Diane Arbus and the American Art Scene

Diane Arbus, Frank Stella, silver print, 1966.

Among the highlights in Swann’s October 22 auction of Photographs & Photographic Literature are Diane Arbus’s portraits of key figures in the American Art Scene for a 1966 story in Harper’s Bazaar. Arbus’s largest magazine assignment addressed how New York City had supplanted Paris as the epicenter of the art world.

Diane Arbus, Lee Bontecou, silver print, 1966.

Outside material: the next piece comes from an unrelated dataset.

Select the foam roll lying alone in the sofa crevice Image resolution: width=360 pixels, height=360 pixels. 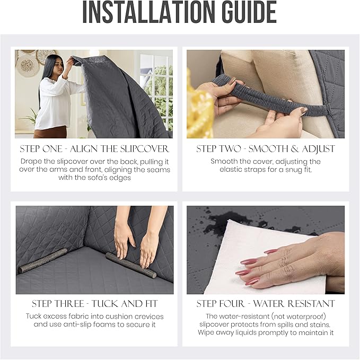point(43,260)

The story featured 12 emerging American artists including Lee Bontecou, Roy Lichtenstein, Agnes Martin, Claes Oldenburg and Frank Stella, each captured by Artbus’s honest and revealing portraiture. Six of the photographs are included in Swann’s upcoming auction, and each of the photographs is accompanied by an authentication letter from The Estate of Diane Arbus, signed and dated by Doon Arbus.

Diane Arbus, Roy Lichtenstein, silver print, 1966.

Arbus posed each artist distinctly and without artifice. They are shown in bare rooms or nondescript outdoor locations. These are intimate portraits made from the perspective of another artist.

Diane Arbus, Claes Oldenburg and his wife, Patty, silver print, 1966.

By taking a brief hiatus from her usual subjects—transvestites, hermaphrodites, little people, giants and circus performers—she removed the veil of celebrity and showed each artist as an individual with a decidedly human dimension.